5. For each product group, we need to perform two tasks: update product inventory and send to fulfillment center for further processing. We can leverage the usage of a “Parallel State” to complete these tasks in parallel, this way the tasks take less time to complete than if they were sequential. For simplicity of the article, we’ll not jump into details on how each task is done.
6. After each product group finishes executing each task successfully, it means all inventories were updated successfully and products sent to their respective fulfillment centers. So in this case, we can proceed to perform two tasks: send a “success” notification to the customer and update the order history. Again, we can leverage the usage of a “Parallel Step” to execute both tasks in parallel. For simplicity’s sake, I will not go into detail of each step.
7. After the notification is sent and the history is updated, we are done! We can end the execution of the step function there.
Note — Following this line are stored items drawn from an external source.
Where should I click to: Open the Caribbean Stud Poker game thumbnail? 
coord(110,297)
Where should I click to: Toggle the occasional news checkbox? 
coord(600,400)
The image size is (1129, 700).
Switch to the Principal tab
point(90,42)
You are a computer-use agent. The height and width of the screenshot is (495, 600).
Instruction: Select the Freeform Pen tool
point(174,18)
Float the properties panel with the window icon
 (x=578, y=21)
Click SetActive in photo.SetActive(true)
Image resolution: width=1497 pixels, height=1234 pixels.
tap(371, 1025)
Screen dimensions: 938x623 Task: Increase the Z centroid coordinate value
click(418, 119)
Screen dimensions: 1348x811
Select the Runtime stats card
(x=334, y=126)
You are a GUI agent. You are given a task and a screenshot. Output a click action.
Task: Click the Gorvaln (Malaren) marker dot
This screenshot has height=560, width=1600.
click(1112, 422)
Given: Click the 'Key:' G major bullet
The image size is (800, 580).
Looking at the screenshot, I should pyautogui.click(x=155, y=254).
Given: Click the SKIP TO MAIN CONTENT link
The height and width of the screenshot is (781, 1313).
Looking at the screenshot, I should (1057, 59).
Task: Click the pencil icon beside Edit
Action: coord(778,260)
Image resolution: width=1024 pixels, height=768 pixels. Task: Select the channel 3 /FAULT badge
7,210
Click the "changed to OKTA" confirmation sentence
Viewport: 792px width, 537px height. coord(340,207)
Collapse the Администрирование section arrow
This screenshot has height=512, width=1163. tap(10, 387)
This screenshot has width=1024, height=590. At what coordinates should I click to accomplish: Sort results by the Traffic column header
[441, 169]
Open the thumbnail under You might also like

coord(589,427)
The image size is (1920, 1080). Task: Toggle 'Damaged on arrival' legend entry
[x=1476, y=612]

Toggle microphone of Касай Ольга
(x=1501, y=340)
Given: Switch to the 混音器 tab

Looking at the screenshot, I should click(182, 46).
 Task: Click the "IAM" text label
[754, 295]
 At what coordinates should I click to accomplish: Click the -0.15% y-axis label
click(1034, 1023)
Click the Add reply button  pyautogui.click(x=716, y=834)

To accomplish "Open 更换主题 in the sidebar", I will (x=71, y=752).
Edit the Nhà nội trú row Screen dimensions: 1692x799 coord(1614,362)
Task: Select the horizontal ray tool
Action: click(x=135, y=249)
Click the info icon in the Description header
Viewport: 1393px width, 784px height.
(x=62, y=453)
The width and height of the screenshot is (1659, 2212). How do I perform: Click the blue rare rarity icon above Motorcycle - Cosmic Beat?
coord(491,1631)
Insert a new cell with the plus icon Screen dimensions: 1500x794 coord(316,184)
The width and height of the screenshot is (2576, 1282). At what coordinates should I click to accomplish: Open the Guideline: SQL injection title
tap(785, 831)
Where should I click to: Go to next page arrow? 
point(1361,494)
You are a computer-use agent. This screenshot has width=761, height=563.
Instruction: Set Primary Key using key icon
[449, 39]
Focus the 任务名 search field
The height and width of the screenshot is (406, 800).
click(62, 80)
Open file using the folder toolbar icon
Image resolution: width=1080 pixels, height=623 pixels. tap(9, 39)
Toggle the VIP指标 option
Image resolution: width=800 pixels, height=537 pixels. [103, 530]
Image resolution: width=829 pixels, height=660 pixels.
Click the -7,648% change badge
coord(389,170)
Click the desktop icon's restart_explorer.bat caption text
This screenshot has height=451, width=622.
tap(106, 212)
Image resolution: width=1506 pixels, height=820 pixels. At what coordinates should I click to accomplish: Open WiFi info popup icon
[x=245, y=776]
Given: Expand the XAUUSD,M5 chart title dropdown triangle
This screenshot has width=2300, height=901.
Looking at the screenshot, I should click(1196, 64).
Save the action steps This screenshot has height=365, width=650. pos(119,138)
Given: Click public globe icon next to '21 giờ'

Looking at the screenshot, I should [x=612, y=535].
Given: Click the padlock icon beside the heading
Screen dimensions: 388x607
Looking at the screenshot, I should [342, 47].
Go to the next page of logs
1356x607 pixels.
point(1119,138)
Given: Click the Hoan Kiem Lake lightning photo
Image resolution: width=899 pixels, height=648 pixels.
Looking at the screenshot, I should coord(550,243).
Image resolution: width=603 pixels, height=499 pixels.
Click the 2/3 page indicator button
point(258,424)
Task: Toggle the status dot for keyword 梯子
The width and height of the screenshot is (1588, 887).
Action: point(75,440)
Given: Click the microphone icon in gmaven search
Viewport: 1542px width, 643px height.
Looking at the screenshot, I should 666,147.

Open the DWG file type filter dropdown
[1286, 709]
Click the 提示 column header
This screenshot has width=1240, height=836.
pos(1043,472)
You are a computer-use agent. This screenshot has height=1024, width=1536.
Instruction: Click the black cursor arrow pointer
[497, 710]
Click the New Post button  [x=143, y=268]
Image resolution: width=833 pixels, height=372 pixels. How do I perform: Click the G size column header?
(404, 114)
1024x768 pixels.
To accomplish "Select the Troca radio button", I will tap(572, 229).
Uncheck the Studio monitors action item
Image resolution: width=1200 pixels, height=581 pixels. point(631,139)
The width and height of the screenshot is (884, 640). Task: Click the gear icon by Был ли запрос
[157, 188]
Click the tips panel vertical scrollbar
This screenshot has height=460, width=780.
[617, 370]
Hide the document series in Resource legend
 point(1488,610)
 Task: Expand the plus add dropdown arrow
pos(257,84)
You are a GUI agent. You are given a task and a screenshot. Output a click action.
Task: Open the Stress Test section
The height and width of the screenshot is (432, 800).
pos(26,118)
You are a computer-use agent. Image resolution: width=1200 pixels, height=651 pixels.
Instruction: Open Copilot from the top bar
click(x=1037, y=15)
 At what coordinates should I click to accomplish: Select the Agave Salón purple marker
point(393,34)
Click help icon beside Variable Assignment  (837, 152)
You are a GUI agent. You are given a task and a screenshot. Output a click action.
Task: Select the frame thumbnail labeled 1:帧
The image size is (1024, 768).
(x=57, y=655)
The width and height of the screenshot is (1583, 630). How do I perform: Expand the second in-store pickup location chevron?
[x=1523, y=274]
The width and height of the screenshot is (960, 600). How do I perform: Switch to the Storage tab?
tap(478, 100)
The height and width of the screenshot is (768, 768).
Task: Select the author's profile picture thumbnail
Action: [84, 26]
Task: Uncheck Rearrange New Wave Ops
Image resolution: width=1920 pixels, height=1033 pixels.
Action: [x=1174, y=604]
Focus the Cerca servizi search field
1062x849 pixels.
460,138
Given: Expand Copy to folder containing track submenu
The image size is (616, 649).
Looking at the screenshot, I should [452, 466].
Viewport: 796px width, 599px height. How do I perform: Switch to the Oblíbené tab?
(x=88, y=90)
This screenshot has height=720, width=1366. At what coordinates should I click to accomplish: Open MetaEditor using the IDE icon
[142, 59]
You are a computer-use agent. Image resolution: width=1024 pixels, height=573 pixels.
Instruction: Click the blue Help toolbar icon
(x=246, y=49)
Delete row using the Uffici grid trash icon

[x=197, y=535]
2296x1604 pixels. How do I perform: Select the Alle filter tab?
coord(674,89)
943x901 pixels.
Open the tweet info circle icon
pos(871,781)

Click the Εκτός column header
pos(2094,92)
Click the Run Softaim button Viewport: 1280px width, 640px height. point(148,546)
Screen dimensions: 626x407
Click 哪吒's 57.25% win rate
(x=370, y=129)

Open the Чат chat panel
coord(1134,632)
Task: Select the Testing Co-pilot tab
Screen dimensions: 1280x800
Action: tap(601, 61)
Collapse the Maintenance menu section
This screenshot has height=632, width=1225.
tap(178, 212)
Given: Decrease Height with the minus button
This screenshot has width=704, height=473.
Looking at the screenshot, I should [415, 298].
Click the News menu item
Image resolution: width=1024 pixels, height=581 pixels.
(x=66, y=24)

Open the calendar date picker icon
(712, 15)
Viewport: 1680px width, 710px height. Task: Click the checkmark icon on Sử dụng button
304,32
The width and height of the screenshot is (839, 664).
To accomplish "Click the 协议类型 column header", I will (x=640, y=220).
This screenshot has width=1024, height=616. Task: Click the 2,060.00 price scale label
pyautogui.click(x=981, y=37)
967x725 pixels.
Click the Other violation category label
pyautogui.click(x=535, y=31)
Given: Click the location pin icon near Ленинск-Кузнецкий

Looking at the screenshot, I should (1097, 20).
3.E, 6.E, 7.E (Error Scenarios): Notice that so far we have covered the “happy path”, where all individual steps succeed. But this is not always the case, as things can fail for a number of reasons. For example, the payment of the user may not have completed successfully, maybe the products couldn’t be sent to the fulfillment centers or maybe the success notification couldn’t be sent. In any case, the requirement is to handle these error scenarios.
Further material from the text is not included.